Need of Optimization Algorithms
To address the ERM problem in the context of large-scale data (i.e., a substantial number of training examples), first-order stochastic algorithms are commonly employed. These include stochastic gradient descent (SGD), stochastic momentum methods, and adaptive gradient methods. For instance, the update rule of classical SGD for solving (\(\ref{eqn:erm}\)) with \(\mathcal{W}=\mathbb{R}^d\) is given by: \[\begin{align} \mathbf{w}_{t+1}=\mathbf{w}_t-\eta_t\frac{1}{|\mathcal{B}_t|}\sum_{(\mathbf{x}_i,y_i)\in\mathcal{B}_t}\nabla\ell(h(\mathbf{w}_t;\mathbf{x}_i),y_i),\quad t=1,\ldots,T, \end{align}\] where \(\eta_t\ge0\) is the learning rate (or step size), and \(\mathcal{B}_t\) denotes a random mini-batch data sampled from the full dataset. The concern of designing an optimization algorithm is how fast the algorithm can converge to a (near) optimal solution. We will discuss the design and analysis of classical stochastic optimization algorithms in Chapter 3.
Generalization Analysis
To study the generalization of a model learned by solving ERM, we usually consider the expected risk defined as \[\begin{align}\label{eqn:pr} \mathcal{R}(\mathbf{w})=\mathbb{E}_{\mathbf{x},y\sim\mathbb{P}}[\ell(h(\mathbf{w};\mathbf{x}),y)]. \end{align}\] Let \(\mathbf{w}=\mathcal{A}(\mathcal{S};\zeta)\) denote a learned model by a randomized algorithm \(\mathcal{A}\) for solving ERM that depend on random variables \(\zeta\). A standard measure of generalization is given by the excess risk defined as \(\mathcal{R}(\mathbf{w})-\mathcal{R}(\mathbf{w}_*)\), where \(\mathbf{w}_*\in\arg\min_{\mathbf{u}\in\mathcal{W}}\mathcal{R}(\mathbf{u})\). The following lemma decomposes the excess risk into the optimization error and the generalization error.
Lemma 2.1
For a learned model \(\mathbf{w}=\mathcal{A}(\mathcal{S};\zeta)\in\mathcal{W}\),
we have \[\begin{align*}
\mathcal{R}(\mathbf{w})-\mathcal{R}(\mathbf{w}_*)
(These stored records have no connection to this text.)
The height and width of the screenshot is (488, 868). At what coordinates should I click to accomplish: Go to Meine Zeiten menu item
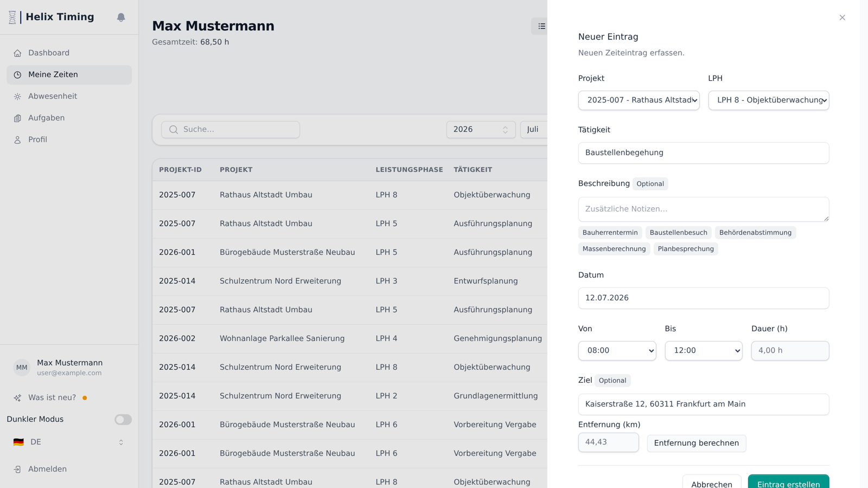tap(69, 75)
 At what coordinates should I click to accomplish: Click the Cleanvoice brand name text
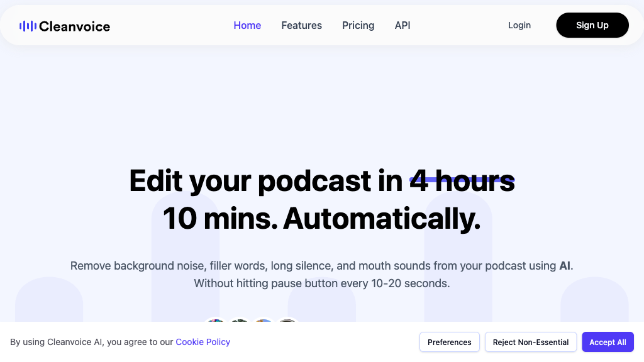tap(74, 26)
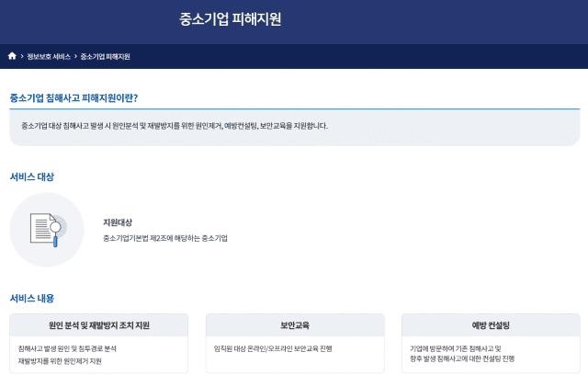Screen dimensions: 588x375
Task: Click the first chevron after the home icon
Action: (x=22, y=56)
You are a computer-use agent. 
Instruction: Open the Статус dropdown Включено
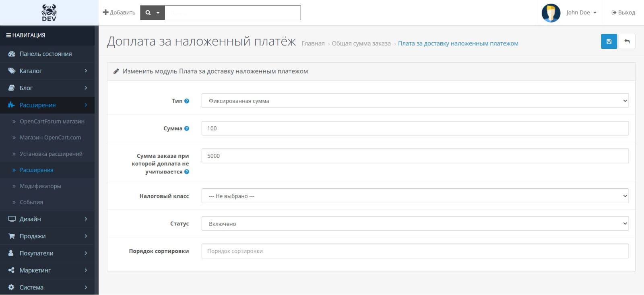(x=415, y=223)
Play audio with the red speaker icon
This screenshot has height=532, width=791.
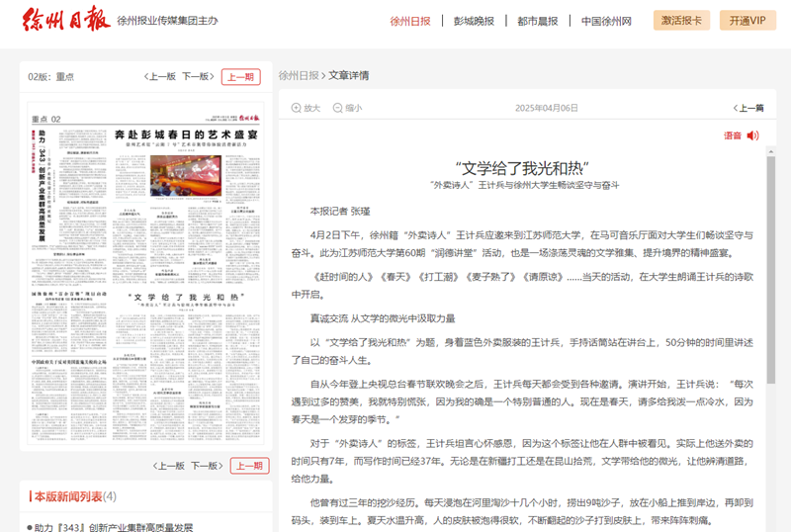tap(753, 135)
\le2\underbrace{\sup_{\mathbf{w}\in\mathcal{W}}|\mathcal{R}(\mathbf{w})-\mathcal{R}_{\mathcal{S}}(\mathbf{w})|}\limits_{\text{generalization
error}}
+\underbrace{\mathcal{R}_{\mathcal{S}}(\mathbf{w})-\min_{\mathbf{u}\in\mathcal{W}}\mathcal{R}_{\mathcal{S}}(\mathbf{u})}\limits_{\text{optimization
error}},
\end{align*}\] and \[\begin{align*}
\mathbb{E}_{\mathcal{S},\zeta}[\mathcal{R}(\mathbf{w})-\mathcal{R}(\mathbf{w}_*)]
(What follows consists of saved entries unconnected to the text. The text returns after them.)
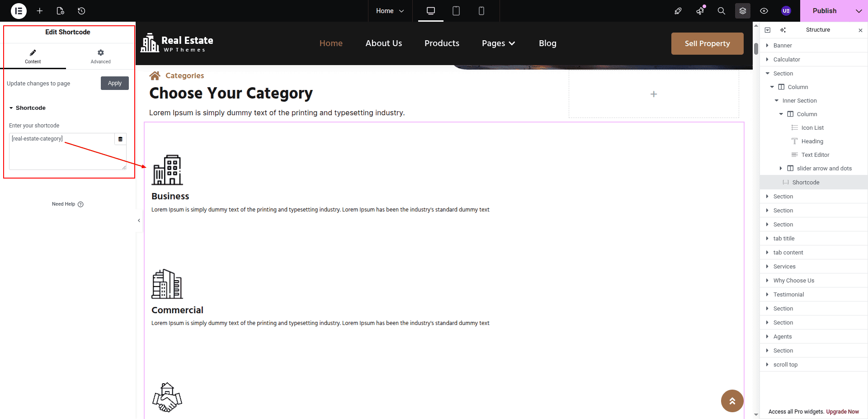Open the Publish options dropdown arrow

coord(859,11)
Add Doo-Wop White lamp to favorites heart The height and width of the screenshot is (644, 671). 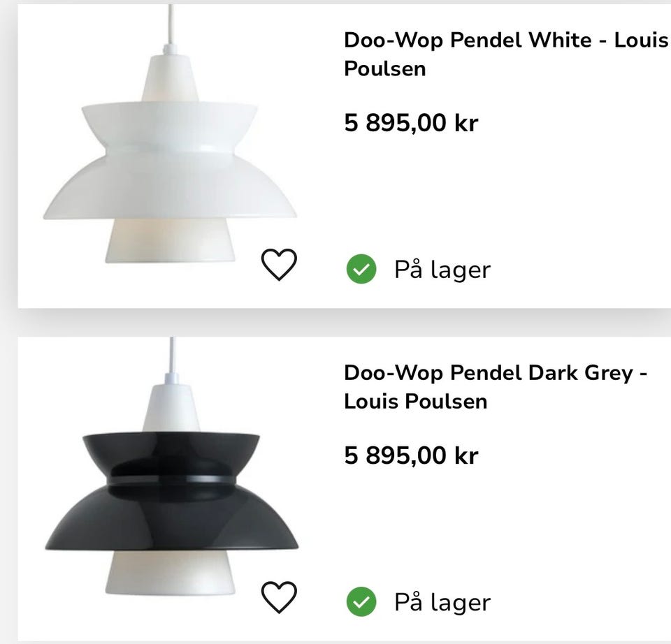[x=279, y=264]
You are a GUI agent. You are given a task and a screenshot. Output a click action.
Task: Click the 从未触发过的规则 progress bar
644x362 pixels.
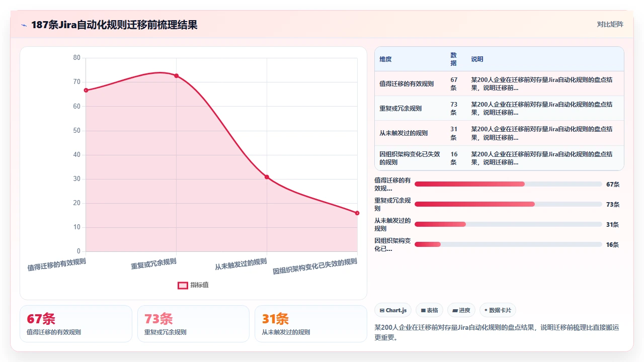coord(508,224)
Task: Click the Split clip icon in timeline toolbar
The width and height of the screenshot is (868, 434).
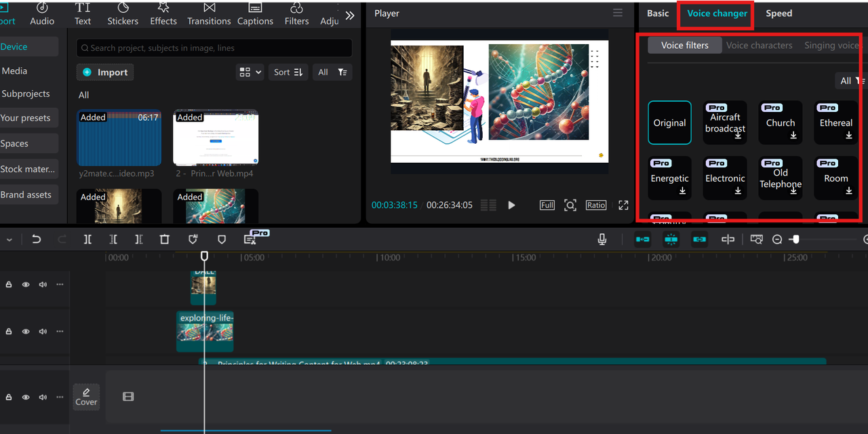Action: [x=87, y=239]
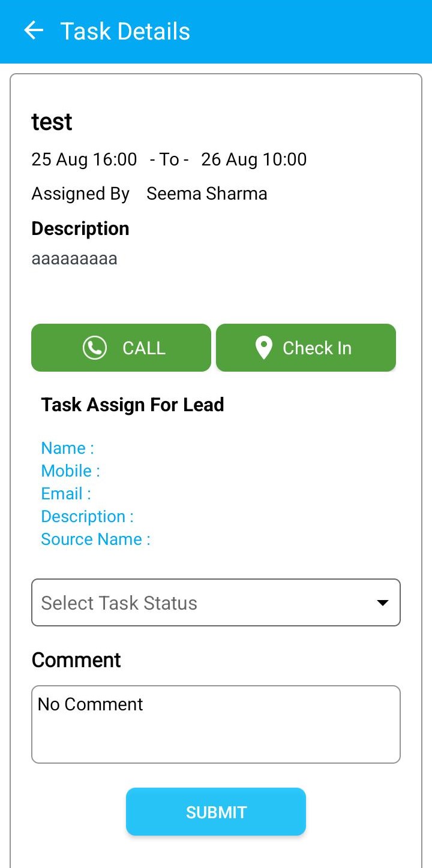This screenshot has width=432, height=868.
Task: Tap the end date 26 Aug 10:00
Action: tap(254, 159)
=\mathbb{E}_{\mathcal{S},\zeta}[\mathcal{R}(\mathbf{w})-\mathcal{R}_{\mathcal{S}}(\mathbf{w})]
+\mathbb{E}_{\mathcal{S},\zeta}\left[\mathcal{R}_{\mathcal{S}}(\mathbf{w})-\min_{\mathbf{u}\in\mathcal{W}}\mathcal{R}_{\mathcal{S}}(\mathbf{u})\right].
\end{align*}\]
■
💡 Why it matters
The excess risk can be decomposed into two components: the optimization
error, given by \(\mathcal{R}_{\mathcal{S}}(\mathbf{w})-\min_{\mathbf{u}\in\mathcal{W}}\mathcal{R}_{\mathcal{S}}(\mathbf{u})\),
and the generalization error which captures the difference between the
expected risk and the empirical risk. Bounding the (expected)
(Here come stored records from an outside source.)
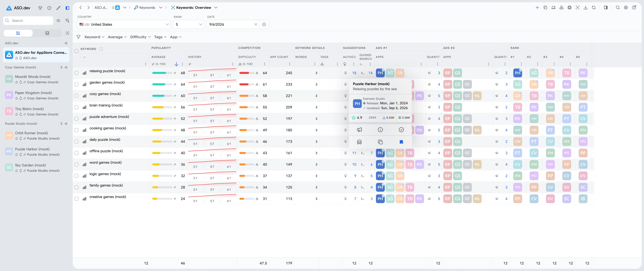Click the Tags filter button
The image size is (644, 271).
pyautogui.click(x=160, y=37)
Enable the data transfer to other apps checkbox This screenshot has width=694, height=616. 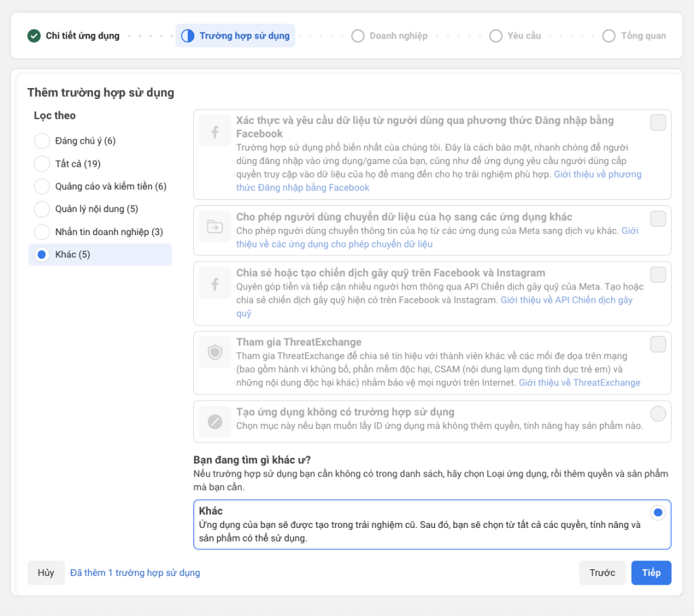coord(657,219)
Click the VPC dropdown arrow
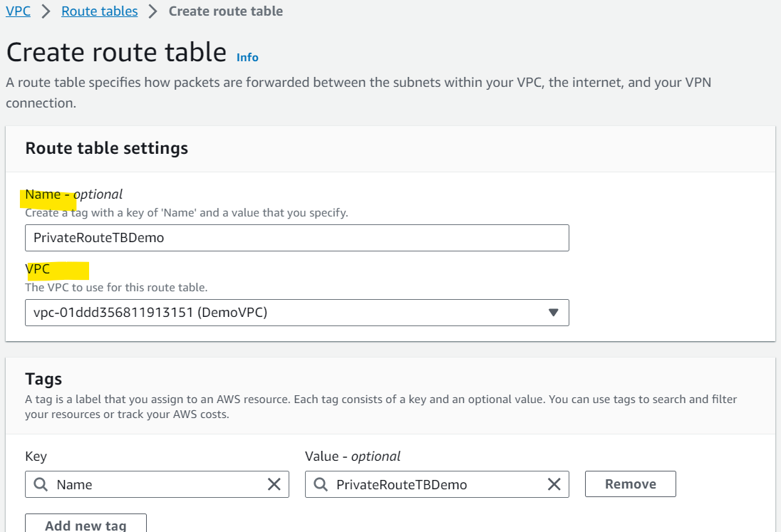 553,313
optimization error is a central focus of this book, approached through
the analysis of stochastic optimization algorithms. The generalization
error \(\sup_{\mathbf{w}\in\mathcal{W}}|\mathcal{R}(\mathbf{w})-\mathcal{R}_{\mathcal{S}}(\mathbf{w})|\)
decreases as the training data size \(|\mathcal{S}|\) increases. A brief
discussion of the literature on generalization error analysis will be
provided at the end of this chapter.